- Born: October 24, 1884 New York City, New York
- Died: February 21, 1924 (aged 39) Southampton, England
- Resting place: Green-Wood Cemetery, New York City
- Occupations: Suffragist, philanthropist
- Known for: Annie Tinker Association for Women
- Movement: Women's Suffrage in the United States
- Relatives: Joseph Larocque (grandfather); Edward Larocque Tinker (brother);

= Annie Rensselaer Tinker =

American suffragist

Annie Rensselaer Tinker was an American suffragist, volunteer nurse, and philanthropist. The daughter of wealthy parents, she sailed to Europe to volunteer as a nurse in World War I, three years before the United States joined the war. Upon her death at the age of 39, Tinker left her sizeable estate to form the Annie R. Tinker Memorial Fund nonprofit organization, whose mission is to provide financial assistance to elderly retired women. The organization was later renamed the Annie Tinker Association for Women and remained active until 2018.

== Early life and education ==

Tinker was born in New York City, New York to the wealthy family of Henry Chapman Tinker, a successful banker and president of Liberty National Bank, and Louise Larocque Tinker. Annie's brother was Edward Larocque Tinker, a writer and philanthropist. Tinker is the granddaughter of Joseph Larocque, a New York City lawyer. Growing up, her family spent summers in Setauket, New York, where Tinker learned to sail. Tinker spent a year at Brearley School, a private all-girls school, from 1896 to 1897.

● PROVIDED RECORDS
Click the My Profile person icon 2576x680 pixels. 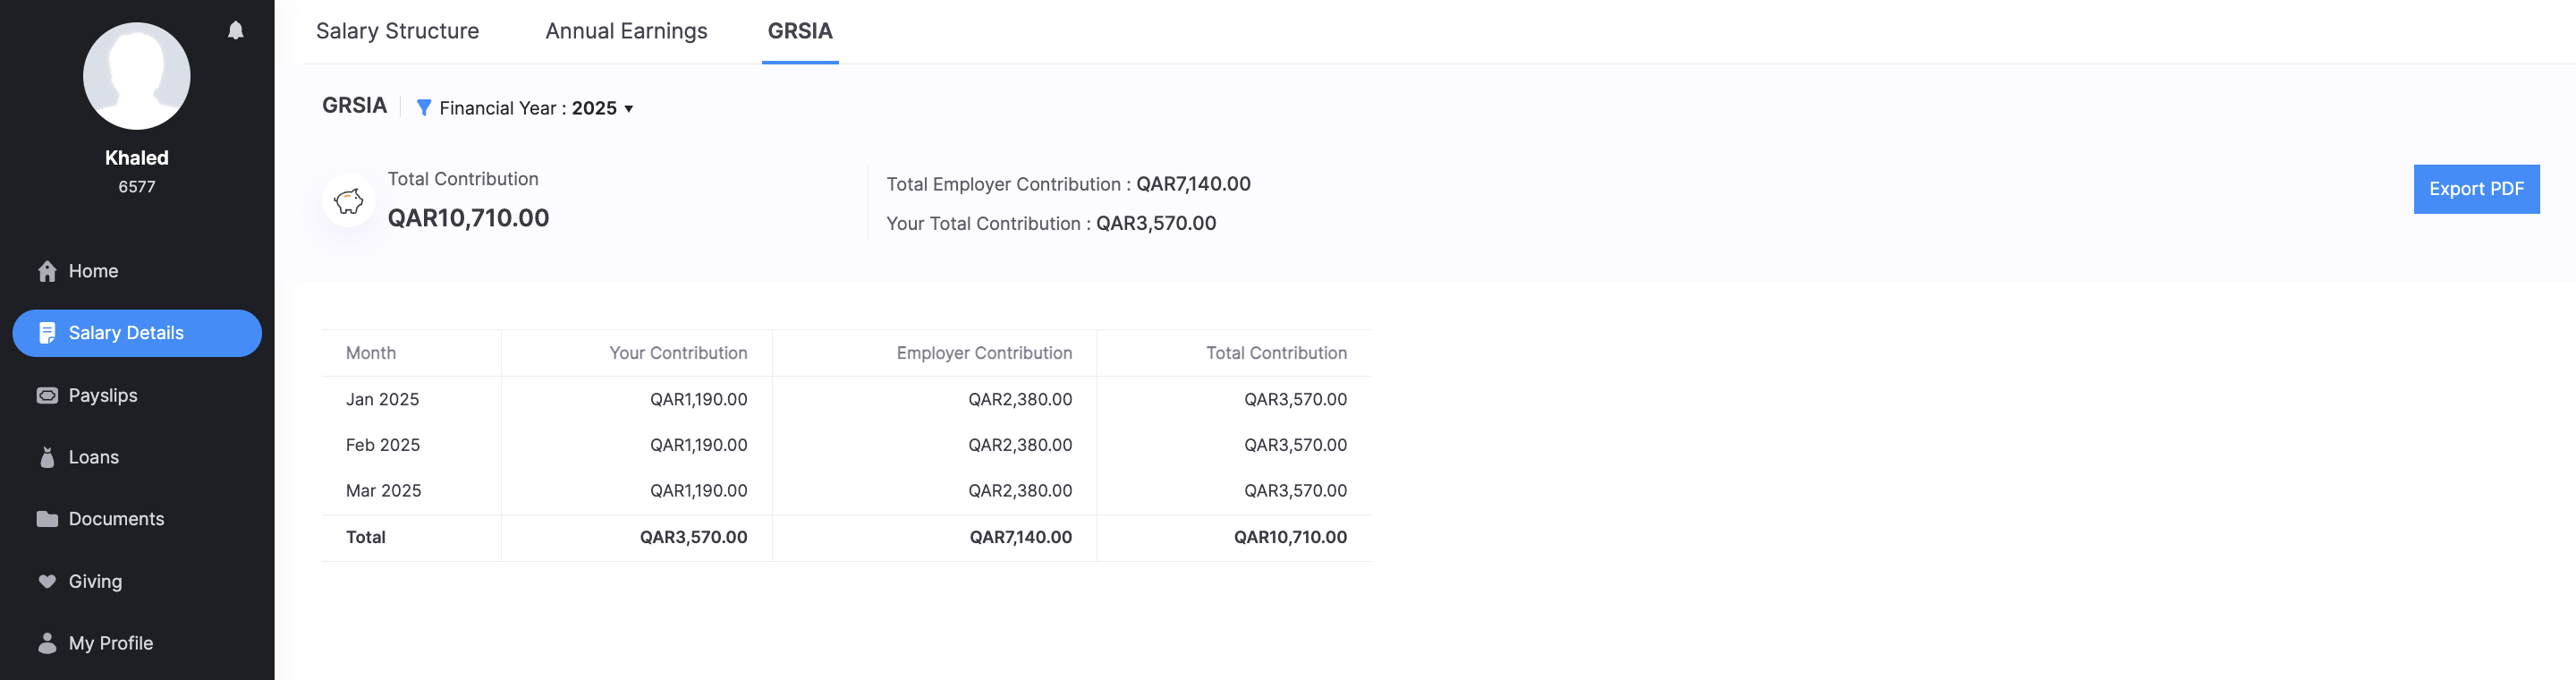[x=47, y=643]
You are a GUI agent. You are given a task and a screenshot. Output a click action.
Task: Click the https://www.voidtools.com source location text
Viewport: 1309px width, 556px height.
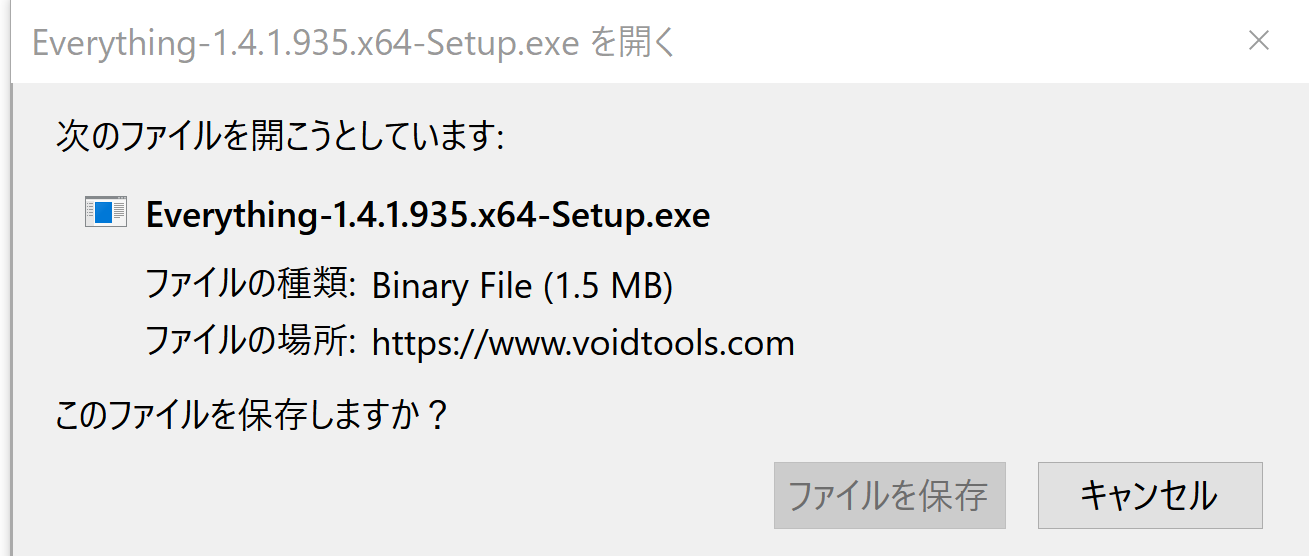pos(583,344)
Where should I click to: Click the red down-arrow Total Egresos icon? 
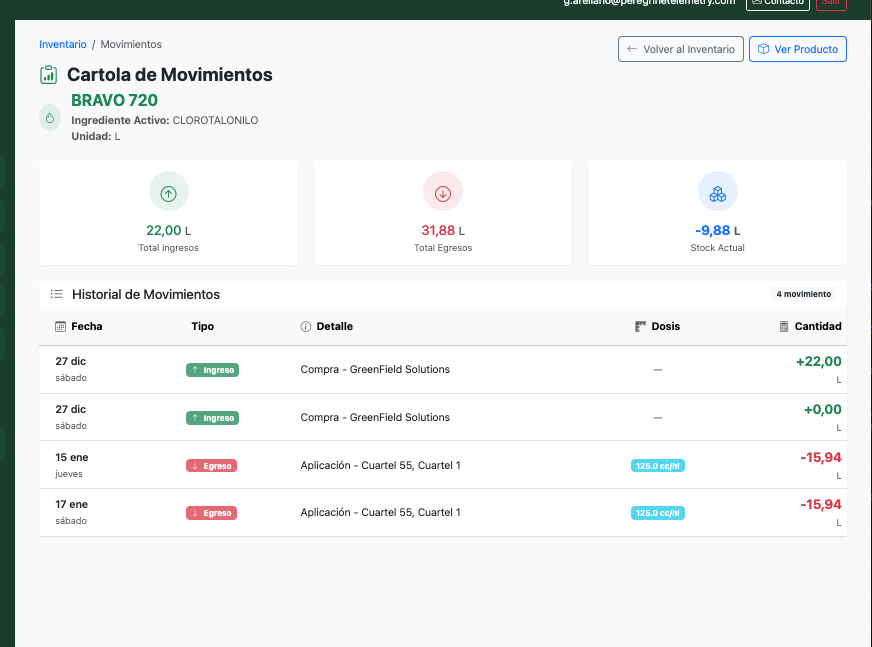(442, 194)
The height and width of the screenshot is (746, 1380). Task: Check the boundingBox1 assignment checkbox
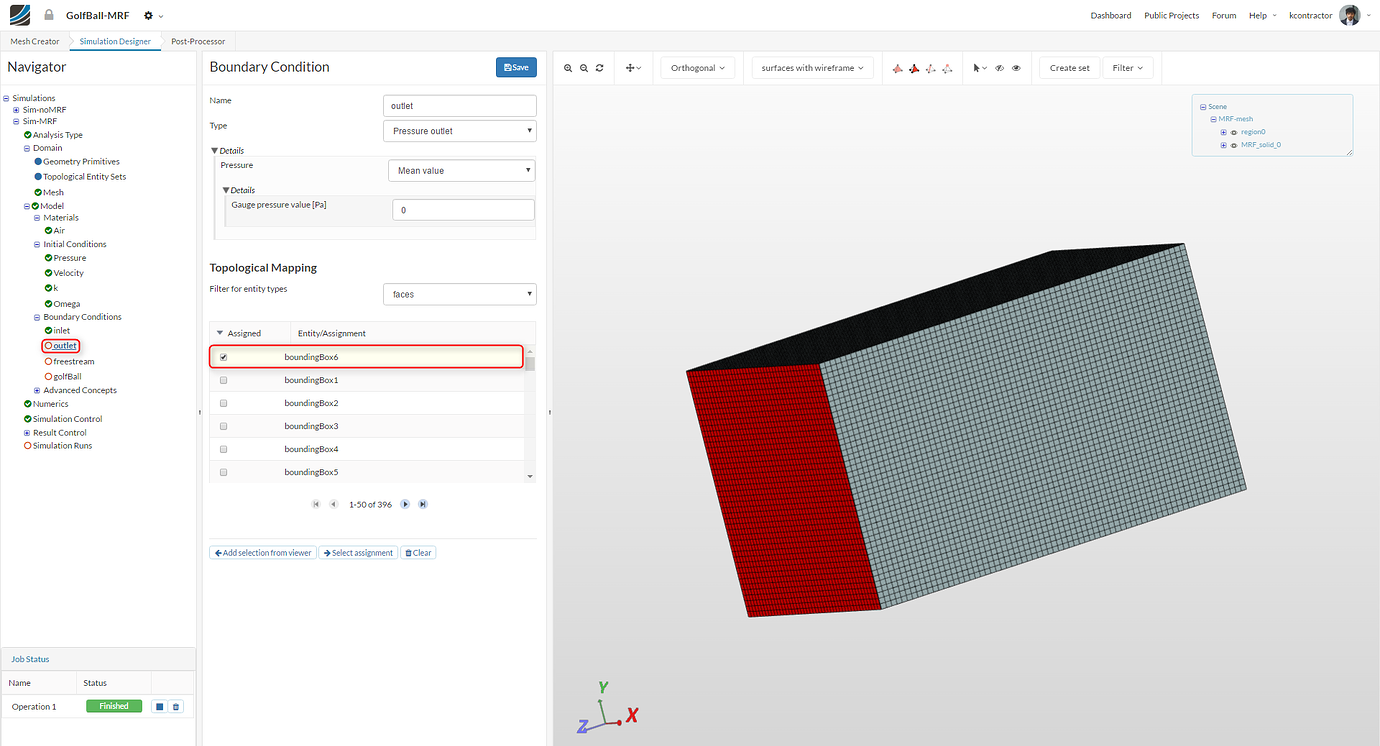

● PROBLEM
In the Annie Rensselaer Tinker article, which school did Tinker attend from 1896 to 1897?

● TASK RESULT
Brearley School, a private all-girls school.